We end with a more general distribution, in which the element do not have all the same probability (it is not uniform). For example we could assign a weight to each element in the sample space. A loaded dice is one in which not all faces appear with the same probability. For example, in which the number 1 has double probability with respect to the other elements to appear could be represented as

[
    { :item 1 :weight 2}
    { :item 2 :weight 1}
    { :item 3 :weight 1}
    { :item 4 :weight 1}
    { :item 5 :weight 1}
    { :item 6 :weight 1}
]

One possible solution is to build a vector with the cumulative sums of the first i weights, then we generate a uniform random from 0 to the sum of weights and with a search (if the set is big, we should use a binary search) we identify the correct element.

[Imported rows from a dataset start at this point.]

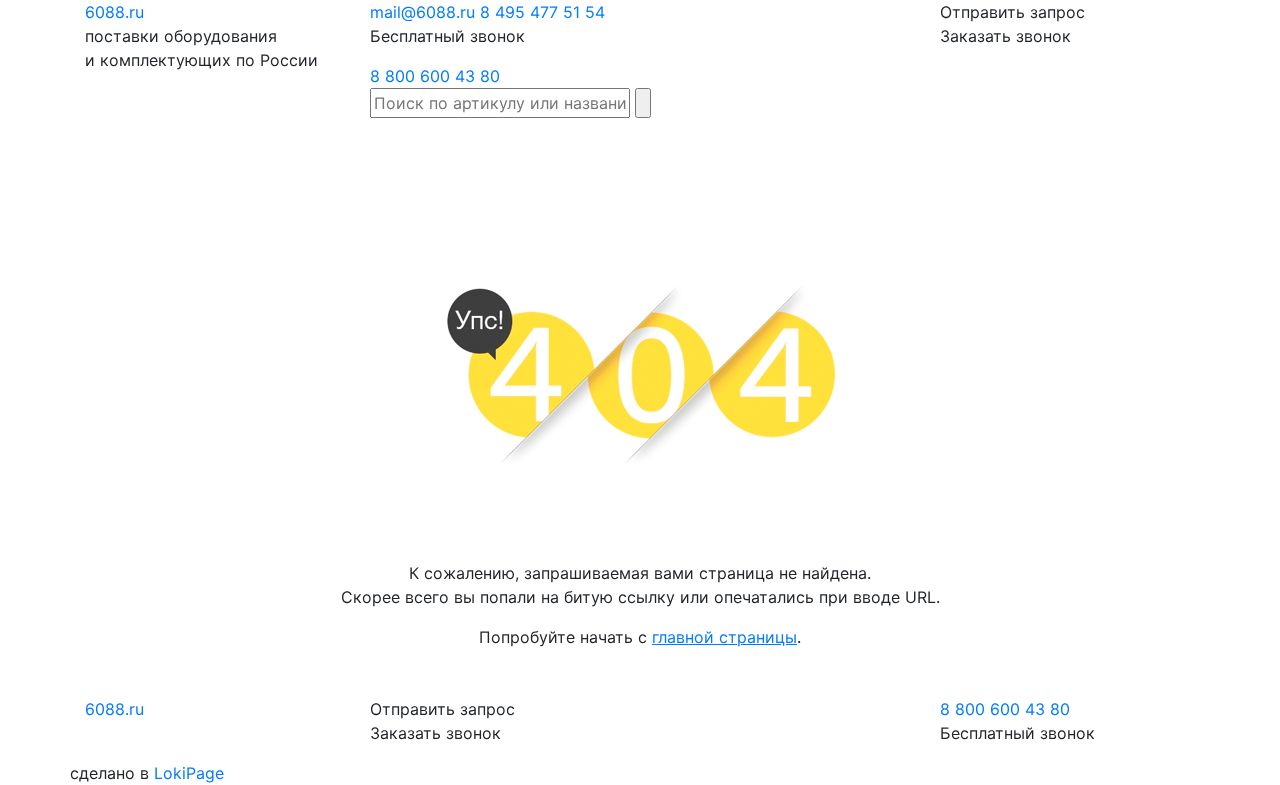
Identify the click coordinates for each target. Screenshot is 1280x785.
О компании (1126, 158)
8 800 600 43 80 (435, 76)
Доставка (817, 146)
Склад (498, 146)
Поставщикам (1015, 146)
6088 (114, 709)
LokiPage (189, 773)
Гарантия (907, 146)
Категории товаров (721, 158)
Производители (601, 146)
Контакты (1218, 146)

We start by implementing the code that builds the cumulative sums

(defn- build-cumulative-weights [weighted-items]
  (loop [rems weighted-items news [] cum 0]
    (if (empty? rems) news
        (let [{:keys [item weight]} (first rems)
              newcum (+ cum weight)]
          (recur (rest rems)
                 (conj news {:item item :weight newcum})
                 newcum)))))

Then we need a function that returns the last index that satisfy a specific condition (for simplicity we use a linear search, but if the set is big, a binary search would be better)

(defn- first-satisfying
  [pred coll]
  (loop [idx 0]
    (if (>= idx (count coll))
      nil
      (if (pred (nth coll idx))
        idx
        (recur (inc idx))))))

Finally, we can implement the function to pick the random value

(defn pick-item [weighted-items]
  (let [cumulative-items (build-cumulative-weights weighted-items)
        total ((last cumulative-items) :weight)
        random-weight (uniform total)]
    ((cumulative-items
      (first-satisfying #(< random-weight (% :weight))
                        cumulative-items))
     :item)))

We can verify that it works running the previous code a large number of times, if we run it 1000 times we expect that 1 will appear about (* 2 (/ 1000 7)) times

(count (filter #(= % 1)(repeatedly 1000 #(pick-item loaded-dice))))

Conclusions

For today this is all, we have briefly introduced the concept of probability distribution and then we have seen how to implement some basic one using finite sets.